Is there an ETA, on when this bug will be fixed, on Windows? Thanks.

danielnelson commented 7 years ago

I think we will need to run a version Telegraf with extra logging to determine what the cause of the crash is. Are you able to build from source or would you prefer a package or docker image?

mamudragon commented 7 years ago

I prefer a package and docker image(with docker on windows). I tried both options and that's where I encountered this same error. Thanks.

danielnelson commented 7 years ago

If you can reproduce the error from outside docker then I think it is preferable, one less variable to worry about. Here is a Windows build with the extra log messages.

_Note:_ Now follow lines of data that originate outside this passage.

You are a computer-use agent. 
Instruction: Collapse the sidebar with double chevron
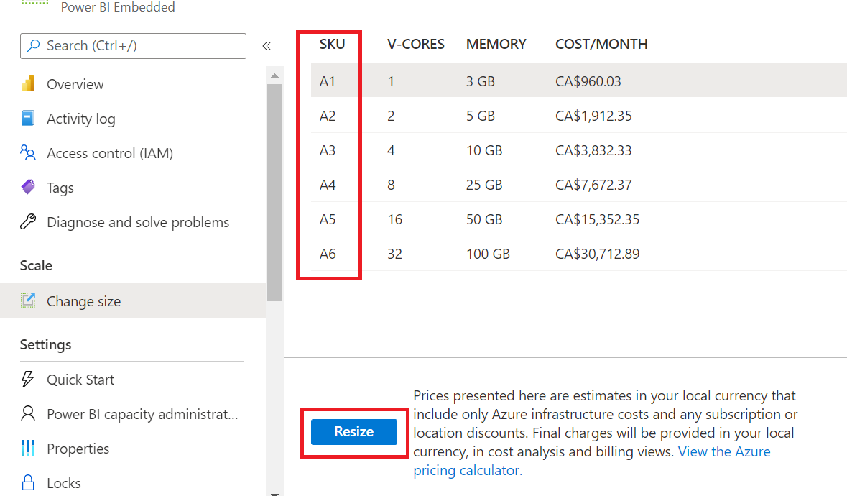coord(267,46)
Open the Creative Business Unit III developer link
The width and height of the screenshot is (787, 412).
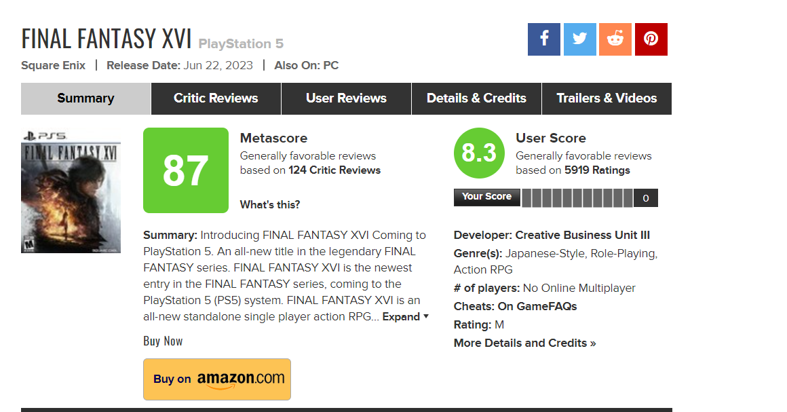pyautogui.click(x=582, y=235)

mvhconsult commented 7 years ago

Another way to produce the panic: set the endpoint to: endpoint = "/var/run/docker.sock"

Host is Ubuntu 16.04 Tried this, as I do not get a connection using the proposed endpoint = "unix:///var/run/docker.sock" error: 05:06:20Z E! Error in plugin [inputs.docker]: Cannot connect to the Docker daemon at unix:///var/run/docker.sock. Is the docker daemon running?

danielnelson commented 7 years ago

@mvhconsult Can you provide the stacktrace of the panic?

adityacs commented 6 years ago

@mamudragon Just for clearing my doubt, did you bind your localhost with --bind 127.0.0.1 when starting influxdb and telegraf container?

sspaink commented 2 years ago

Closing this as there hasn't been any activity in a long time and the stack trace provided doesn't match the current state of the plugin, if anyone is still having this problem please post a new stack trace using the latest version of Telegraf. Thank you!